The conceptualization and quantification of the RAG were groundbreaking but warranted further consideration. For instance, Zhu et al.’s series of studies indicated that the association patterns between RAG and health outcomes were mostly significant only in the high quartile, often suggesting non-linear relationships and threshold effects. However, Zhu et al. did not utilize RCS to visualize non-linear relationships in all studies. While some of Zhu et al.’s studies compared the predictive performance of RAG and traditional risk factors using ROC analysis, none found a significant difference in the AUC between RAG and traditional risk factors41,49. Additionally, Chen et al.’s study did not further compare the predictive performance of RAG and CA for DR. However, our study, as indicated by ROC curves and DCA, suggested that BA and PA could better predict DR compared to CA, with higher clinical utility. Since the inception of BA/PA, their ability to identify aging and predict diseases has been extensively validated. In contrast, the concept of RAG was still in its nascent stage, requiring further validation and optimization to enhance model interpretability and representativeness. Additionally, efforts should be made to increase RAG’s sensitivity to individualized biological aging.

The findings of the current study were not in conflict with those of Zhu, Gonzalez, and Chen but rather complemented each other. In the future, further discussion is needed to explore the differences between RAG and BA/PA from various perspectives, including their ability to identify aging, clinical utility, and public health implications. Additionally, further exploration of biomarkers closely associated with DR is warranted, examining the relationship between biological aging and DR from a multi-system, multi-omics perspective.
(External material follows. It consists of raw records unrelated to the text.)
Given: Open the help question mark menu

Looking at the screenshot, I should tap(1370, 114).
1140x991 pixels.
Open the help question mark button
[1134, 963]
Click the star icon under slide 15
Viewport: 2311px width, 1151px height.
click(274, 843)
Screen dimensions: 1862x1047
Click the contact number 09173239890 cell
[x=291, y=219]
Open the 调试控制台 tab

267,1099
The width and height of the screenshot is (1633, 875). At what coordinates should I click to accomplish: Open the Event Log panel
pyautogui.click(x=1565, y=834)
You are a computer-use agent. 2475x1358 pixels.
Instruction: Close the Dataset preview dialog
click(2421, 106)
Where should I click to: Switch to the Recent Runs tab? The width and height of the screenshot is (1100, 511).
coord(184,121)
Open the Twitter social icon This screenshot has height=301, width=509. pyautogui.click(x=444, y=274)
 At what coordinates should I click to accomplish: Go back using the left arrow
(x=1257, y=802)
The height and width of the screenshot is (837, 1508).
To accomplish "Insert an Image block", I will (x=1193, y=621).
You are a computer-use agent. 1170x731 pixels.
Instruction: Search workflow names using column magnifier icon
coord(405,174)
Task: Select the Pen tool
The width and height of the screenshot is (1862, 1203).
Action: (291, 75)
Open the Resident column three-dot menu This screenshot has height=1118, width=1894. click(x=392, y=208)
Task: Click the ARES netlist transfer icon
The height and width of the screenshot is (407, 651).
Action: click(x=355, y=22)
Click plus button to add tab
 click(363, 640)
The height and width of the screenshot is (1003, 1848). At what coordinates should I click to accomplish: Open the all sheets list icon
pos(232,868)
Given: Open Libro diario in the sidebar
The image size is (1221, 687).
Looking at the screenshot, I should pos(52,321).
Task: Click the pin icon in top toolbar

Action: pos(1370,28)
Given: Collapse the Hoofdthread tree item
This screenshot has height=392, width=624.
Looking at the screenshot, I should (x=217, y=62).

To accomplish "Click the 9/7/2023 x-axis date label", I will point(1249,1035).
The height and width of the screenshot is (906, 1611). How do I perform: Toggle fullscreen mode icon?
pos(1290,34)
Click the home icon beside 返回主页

BA and PA assessment offers several key advantages. It is easily understood by the general population, unlike complex medical tests, making it a valuable tool for health education. Knowing their BA/PA can provide individuals with insights into their overall health and potential risks, empowering them to make informed decisions about their health and adopt healthier lifestyles. In clinical practice, BA/PA assessment using blood-derived biomarkers aligns with standard procedures, making it easy to integrate into routine healthcare. This assessment allows healthcare professionals to personalize interventions and treatments, improving the precision and effectiveness of care. Additionally, monitoring changes in BA/PA over time can help identify trends indicating increased disease risk, enabling early intervention and potentially preventing disease onset or progression. By prioritizing resources based on biological aging rather than CA, BA/PA assessment can change public health, providing a more accurate and personalized approach to health management.

Through meticulous quality control procedures and sophisticated sampling techniques employed in the NHANES dataset, the collected data provides a representative insight into the connection between biological aging and DR among U.S. adults. However, it is essential to acknowledge certain limitations. First, due to the cross-sectional study, we could not establish a definitive temporal relationship between biological aging and DR. Second, the possibility of measurement errors and recall bias cannot be completely avoided. Third, despite considering demographic characteristics, lifestyle factors, and specific medical conditions, the presence of potential confounding variables cannot be entirely excluded. Finally, although a large portion of the study sample consists of non-Hispanic white individuals, subgroup analyses showed consistent associations between BA/PA/CA and DR, regardless of ethnicity, with no significant interactions. This suggests the results may be generalizable beyond non-Hispanic whites. However, since this study only used U.S. samples, further research in diverse populations worldwide is warranted.

Conclusion

BA and PA are more accurate in identifying DR Risk than CA. Our results confirm the significance of aging in DR development and underscore the preventive potential of early detection and timely anti-aging interventions.